Allow a basic example; imagine if a school invited a politician to speak but advertised the talk by giving strident (and maybe deserved) criticism of the members in the politician’s party. The politician may be forced to drop the talk – because if he gives the talk he is ‘siding with’ or helping the school that gave bad publicity to his party. Yes, this is simplistic in the extreme, but it helps illustrate my point.
Is it just me that sees a disparity in the way Daphne McLeod’s letter states, ‘Rather as you yourself do, we sometimes call the Bishops generally to account.’ Am I taking matters too far, or is this trying to put PEeP and Cardinal Burke on the same page? The difference is that Cardinal Burke has held the office of bishop. No one in PEeP has. Cardinal Burke is known for being vocal and out-spoken – he came into the public gaze during the 2004 American presidential elections when he said that Democratic candidate John Kerry and Catholic politicians who support abortion may not be given the Eucharist. But Cardinal Burke’s courage in speaking out, does not change the fact that he has little authority over our bishops. And if he does speak out, he may do so himself, a flyer from a UK organisation should never act as his mouthpiece.

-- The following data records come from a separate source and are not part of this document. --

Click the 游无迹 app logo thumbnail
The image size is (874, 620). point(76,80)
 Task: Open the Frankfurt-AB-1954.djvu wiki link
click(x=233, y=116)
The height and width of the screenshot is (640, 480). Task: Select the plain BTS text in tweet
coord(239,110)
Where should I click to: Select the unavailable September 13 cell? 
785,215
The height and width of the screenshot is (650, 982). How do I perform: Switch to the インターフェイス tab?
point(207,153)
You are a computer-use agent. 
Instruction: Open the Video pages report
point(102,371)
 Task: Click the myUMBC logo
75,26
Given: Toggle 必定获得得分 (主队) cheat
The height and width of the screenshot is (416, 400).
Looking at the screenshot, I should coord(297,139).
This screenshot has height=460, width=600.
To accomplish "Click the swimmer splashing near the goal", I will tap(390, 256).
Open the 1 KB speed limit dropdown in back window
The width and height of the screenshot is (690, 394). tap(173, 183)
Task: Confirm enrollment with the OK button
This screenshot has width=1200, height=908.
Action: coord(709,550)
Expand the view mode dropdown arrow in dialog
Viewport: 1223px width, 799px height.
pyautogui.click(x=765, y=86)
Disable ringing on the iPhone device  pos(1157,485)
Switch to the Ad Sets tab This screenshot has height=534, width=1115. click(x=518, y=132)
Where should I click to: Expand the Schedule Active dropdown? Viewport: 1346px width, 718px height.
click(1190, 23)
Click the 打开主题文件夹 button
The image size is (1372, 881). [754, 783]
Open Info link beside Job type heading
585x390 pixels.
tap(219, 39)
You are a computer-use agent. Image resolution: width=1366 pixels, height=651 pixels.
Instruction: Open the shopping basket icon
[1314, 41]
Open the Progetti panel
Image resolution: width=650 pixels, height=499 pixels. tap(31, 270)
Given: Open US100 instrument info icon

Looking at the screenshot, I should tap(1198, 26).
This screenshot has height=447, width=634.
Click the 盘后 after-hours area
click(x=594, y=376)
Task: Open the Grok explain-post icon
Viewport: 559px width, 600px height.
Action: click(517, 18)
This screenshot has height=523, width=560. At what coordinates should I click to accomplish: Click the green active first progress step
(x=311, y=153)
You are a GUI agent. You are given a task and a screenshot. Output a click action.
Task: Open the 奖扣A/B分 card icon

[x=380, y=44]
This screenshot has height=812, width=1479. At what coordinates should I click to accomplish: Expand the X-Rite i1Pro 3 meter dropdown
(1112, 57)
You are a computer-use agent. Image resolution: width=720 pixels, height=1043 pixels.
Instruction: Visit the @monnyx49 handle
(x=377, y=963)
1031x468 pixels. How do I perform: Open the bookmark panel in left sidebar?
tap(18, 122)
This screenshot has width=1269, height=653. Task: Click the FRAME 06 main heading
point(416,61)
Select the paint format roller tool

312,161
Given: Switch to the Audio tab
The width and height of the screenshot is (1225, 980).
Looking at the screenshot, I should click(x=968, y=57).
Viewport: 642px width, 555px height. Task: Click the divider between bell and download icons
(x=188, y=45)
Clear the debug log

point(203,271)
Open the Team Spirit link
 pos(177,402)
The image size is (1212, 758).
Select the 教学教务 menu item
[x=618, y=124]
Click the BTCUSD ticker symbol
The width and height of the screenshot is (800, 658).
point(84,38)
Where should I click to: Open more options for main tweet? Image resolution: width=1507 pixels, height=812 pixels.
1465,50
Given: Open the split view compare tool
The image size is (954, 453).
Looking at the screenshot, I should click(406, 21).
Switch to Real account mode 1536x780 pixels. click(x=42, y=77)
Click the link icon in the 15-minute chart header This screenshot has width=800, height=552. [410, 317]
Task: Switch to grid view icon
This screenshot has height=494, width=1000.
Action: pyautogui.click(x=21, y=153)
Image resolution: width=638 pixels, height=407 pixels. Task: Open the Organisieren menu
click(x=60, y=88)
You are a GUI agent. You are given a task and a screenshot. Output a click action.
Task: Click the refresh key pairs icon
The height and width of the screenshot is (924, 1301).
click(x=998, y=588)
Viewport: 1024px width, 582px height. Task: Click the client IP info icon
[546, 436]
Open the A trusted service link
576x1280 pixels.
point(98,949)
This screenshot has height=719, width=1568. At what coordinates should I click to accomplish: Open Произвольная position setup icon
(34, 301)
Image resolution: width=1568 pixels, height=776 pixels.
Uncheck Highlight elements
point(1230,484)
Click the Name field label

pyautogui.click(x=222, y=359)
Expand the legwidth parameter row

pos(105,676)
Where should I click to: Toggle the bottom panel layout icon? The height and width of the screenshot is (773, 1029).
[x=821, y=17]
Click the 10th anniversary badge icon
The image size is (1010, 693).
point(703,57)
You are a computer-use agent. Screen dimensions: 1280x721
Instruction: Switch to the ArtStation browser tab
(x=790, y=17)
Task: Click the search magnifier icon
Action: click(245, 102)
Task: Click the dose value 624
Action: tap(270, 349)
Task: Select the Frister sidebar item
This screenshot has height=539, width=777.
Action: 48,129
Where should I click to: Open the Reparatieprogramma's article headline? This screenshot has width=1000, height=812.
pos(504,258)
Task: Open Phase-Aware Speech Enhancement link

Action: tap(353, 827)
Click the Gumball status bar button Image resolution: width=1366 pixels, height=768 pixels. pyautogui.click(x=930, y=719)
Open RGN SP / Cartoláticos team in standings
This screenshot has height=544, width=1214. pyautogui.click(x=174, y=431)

 Fr John Boyle has written that the Cardinal was left with no choice, and Linen On The Hedgerow writes; Cardinal Burke ‘saw the proposed talk, quite rightly, as being an excellent opportunity for PEeP to lambast the Bishops’.  
The problem with such an episode as this, is that ‘Orthodox Catholics’ risk losing credibility. The cancelled talk is being called an ‘embarrassment’, and it’s horribly mortifying for all involved.